April 2005 and ‘Gods And Monsters’ represented a fuller, more expansive chapter in I Am Kloot’s musical autobiography. Recorded in Stockport's Moolah Rouge with producer Joe Robinson, its thirteen songs were without doubt the trio's strongest and most ambitious to date. Of that period, Johnny Bramwell said "Something clicked and I felt as if the band had just begun, as if we'd sprung from the head of Zeus in full body armour. The first album reminded me of ‘Columbo.’ This one makes me think of ‘Richard III. Okay, there's a huge difference, but you can feel the thread in my head… there's a connection, you know. Both outsiders - Columbo the goodie and Richard the baddie…can you feel it?"
The band set off on their first tour of America in March 2005 to coincide with the release of the 'I Am Kloot' album, their first stateside release. The US dates were the first of what was more or less a world tour through 2005. It's a way of life the band had already become accustomed to, having toured extensively through the UK and Europe, playing every major festival from Glastonbury to Benicassim along the way.
“I Am Kloot is a little universe we’ve created I Am Kloot is not a band, it’s a world. It’s an enigmatic one because it’s both brutal and charming. It’s ruthless and endearing, it’s full of contradictions and – it shifts across the sky like the weather.”

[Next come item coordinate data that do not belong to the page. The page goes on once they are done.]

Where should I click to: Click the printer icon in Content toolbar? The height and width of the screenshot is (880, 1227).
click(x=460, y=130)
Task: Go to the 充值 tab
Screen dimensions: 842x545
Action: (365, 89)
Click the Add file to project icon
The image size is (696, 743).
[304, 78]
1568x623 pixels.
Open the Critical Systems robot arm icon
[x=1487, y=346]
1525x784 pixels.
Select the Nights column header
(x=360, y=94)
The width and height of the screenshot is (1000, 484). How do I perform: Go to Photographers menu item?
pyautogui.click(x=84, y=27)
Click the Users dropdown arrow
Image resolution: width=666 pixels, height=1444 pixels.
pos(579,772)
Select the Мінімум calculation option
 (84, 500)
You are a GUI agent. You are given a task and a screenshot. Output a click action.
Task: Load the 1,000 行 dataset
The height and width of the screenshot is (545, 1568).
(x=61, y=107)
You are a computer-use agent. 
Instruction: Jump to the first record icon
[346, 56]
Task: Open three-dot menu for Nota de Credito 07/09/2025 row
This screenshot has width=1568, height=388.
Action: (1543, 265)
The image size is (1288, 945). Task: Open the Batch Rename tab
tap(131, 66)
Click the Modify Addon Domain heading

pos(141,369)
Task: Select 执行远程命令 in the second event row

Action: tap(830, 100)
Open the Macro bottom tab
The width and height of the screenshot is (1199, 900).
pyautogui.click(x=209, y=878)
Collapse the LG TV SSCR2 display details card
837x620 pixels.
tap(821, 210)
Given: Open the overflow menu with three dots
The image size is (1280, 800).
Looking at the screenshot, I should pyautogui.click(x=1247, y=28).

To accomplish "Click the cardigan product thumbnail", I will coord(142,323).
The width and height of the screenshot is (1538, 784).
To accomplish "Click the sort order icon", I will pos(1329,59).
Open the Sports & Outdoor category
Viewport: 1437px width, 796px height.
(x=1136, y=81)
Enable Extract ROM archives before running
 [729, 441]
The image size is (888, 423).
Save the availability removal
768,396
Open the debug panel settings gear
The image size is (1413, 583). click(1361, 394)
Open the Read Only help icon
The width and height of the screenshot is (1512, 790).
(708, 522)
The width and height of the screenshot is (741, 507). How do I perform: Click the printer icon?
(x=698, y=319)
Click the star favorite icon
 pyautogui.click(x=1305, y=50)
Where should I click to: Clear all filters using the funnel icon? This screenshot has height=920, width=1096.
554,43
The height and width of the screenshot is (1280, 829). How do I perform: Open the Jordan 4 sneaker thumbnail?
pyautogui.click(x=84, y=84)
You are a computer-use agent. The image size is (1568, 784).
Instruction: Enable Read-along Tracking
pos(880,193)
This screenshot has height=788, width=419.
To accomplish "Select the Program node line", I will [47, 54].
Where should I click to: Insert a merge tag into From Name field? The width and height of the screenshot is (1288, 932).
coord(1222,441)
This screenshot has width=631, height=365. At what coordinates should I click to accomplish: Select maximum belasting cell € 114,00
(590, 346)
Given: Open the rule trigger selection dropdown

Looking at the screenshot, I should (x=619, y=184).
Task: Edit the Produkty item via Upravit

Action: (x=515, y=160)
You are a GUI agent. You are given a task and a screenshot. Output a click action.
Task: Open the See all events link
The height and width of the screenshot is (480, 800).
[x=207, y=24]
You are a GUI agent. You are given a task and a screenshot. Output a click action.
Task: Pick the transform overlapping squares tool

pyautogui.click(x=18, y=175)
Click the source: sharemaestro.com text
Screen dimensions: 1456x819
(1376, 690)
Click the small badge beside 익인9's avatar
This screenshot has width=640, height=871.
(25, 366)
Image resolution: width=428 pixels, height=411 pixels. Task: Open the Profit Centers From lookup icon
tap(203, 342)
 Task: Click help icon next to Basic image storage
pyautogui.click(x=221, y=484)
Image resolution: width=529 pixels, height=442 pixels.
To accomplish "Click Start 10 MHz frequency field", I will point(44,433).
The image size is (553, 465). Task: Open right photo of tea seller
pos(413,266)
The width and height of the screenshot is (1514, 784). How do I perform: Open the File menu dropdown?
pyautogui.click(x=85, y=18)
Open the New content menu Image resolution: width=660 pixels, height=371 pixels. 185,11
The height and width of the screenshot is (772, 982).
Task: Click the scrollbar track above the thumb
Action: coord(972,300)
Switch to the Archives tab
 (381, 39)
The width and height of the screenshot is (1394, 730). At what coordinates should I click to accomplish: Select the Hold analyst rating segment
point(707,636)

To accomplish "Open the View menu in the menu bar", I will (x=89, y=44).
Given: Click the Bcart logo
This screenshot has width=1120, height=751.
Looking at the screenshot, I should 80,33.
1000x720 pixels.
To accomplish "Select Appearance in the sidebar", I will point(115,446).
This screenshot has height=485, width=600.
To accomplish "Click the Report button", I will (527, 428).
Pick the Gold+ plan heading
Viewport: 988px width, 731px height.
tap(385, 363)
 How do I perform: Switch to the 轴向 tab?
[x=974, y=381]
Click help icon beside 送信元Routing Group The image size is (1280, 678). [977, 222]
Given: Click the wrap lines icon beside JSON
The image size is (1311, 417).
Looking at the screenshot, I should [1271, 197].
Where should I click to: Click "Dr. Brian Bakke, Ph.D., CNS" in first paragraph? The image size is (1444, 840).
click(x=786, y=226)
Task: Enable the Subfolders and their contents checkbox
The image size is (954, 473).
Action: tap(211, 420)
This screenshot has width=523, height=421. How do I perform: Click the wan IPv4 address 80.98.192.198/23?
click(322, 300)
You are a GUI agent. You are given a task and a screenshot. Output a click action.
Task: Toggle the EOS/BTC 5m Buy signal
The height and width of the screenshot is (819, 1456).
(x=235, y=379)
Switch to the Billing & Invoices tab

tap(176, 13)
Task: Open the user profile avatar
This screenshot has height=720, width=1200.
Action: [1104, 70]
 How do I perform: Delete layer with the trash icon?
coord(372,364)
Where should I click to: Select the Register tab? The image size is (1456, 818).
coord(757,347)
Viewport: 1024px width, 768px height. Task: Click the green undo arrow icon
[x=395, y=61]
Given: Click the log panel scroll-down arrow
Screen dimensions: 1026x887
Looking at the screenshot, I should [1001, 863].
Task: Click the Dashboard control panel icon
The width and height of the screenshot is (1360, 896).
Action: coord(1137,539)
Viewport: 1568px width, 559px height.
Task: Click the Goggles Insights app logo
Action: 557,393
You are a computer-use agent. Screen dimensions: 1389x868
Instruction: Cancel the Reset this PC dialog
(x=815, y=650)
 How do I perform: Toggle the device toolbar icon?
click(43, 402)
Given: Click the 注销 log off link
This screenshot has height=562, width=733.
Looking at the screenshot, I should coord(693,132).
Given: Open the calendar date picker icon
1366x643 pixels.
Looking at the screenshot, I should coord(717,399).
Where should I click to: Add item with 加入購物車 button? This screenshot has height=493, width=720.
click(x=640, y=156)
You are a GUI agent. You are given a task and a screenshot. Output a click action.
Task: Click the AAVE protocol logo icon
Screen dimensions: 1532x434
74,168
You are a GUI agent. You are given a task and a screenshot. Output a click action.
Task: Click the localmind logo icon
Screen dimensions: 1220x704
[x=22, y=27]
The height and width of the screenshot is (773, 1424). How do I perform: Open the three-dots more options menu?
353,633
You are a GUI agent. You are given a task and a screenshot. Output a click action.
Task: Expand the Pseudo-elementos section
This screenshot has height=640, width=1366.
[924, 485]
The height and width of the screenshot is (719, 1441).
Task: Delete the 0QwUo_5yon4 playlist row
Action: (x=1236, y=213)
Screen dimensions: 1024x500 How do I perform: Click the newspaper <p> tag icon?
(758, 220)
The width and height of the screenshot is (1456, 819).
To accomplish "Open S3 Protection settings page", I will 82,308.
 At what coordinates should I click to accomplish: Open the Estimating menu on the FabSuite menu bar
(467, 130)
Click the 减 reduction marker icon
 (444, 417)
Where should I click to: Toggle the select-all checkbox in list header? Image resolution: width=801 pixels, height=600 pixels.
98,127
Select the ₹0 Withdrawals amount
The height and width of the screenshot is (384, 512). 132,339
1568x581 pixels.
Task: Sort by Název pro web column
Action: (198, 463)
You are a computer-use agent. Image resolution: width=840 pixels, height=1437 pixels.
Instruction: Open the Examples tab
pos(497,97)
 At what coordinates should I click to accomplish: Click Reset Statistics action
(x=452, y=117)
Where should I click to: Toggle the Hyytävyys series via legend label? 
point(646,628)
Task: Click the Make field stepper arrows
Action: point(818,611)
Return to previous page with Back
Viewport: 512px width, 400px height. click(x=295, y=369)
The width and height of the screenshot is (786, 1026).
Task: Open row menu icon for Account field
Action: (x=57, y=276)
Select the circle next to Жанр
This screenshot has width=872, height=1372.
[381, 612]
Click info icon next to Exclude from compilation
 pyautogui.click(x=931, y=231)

The core I Am Kloot line up of Johnny Bramwell (voice and guitar), Peter Jobson (bass) and Andrew Hargreaves (drums) also been worked with director Danny Boyle on the soundtrack of his latest sci-fi feature ‘Sunshine’. This is not the band’s first foray into film as they also appear on the soundtrack to ‘Snow Cake’ (starring Alan Rickman and Sigourney Weaver) and feature on ‘Middle Of Nowhere’, an Australian film which was drelease in 2007.
Towards the end of 2006 the band embarked on a string of hugely successful dates for their core fans to playing sold out two night stands in London, Manchester and Amsterdam. 2007 has seen the band visit Turkey and Italy, and John Bramwell has now completed his third sold out gig as part of a monthly residency at Islington's Bar Academy.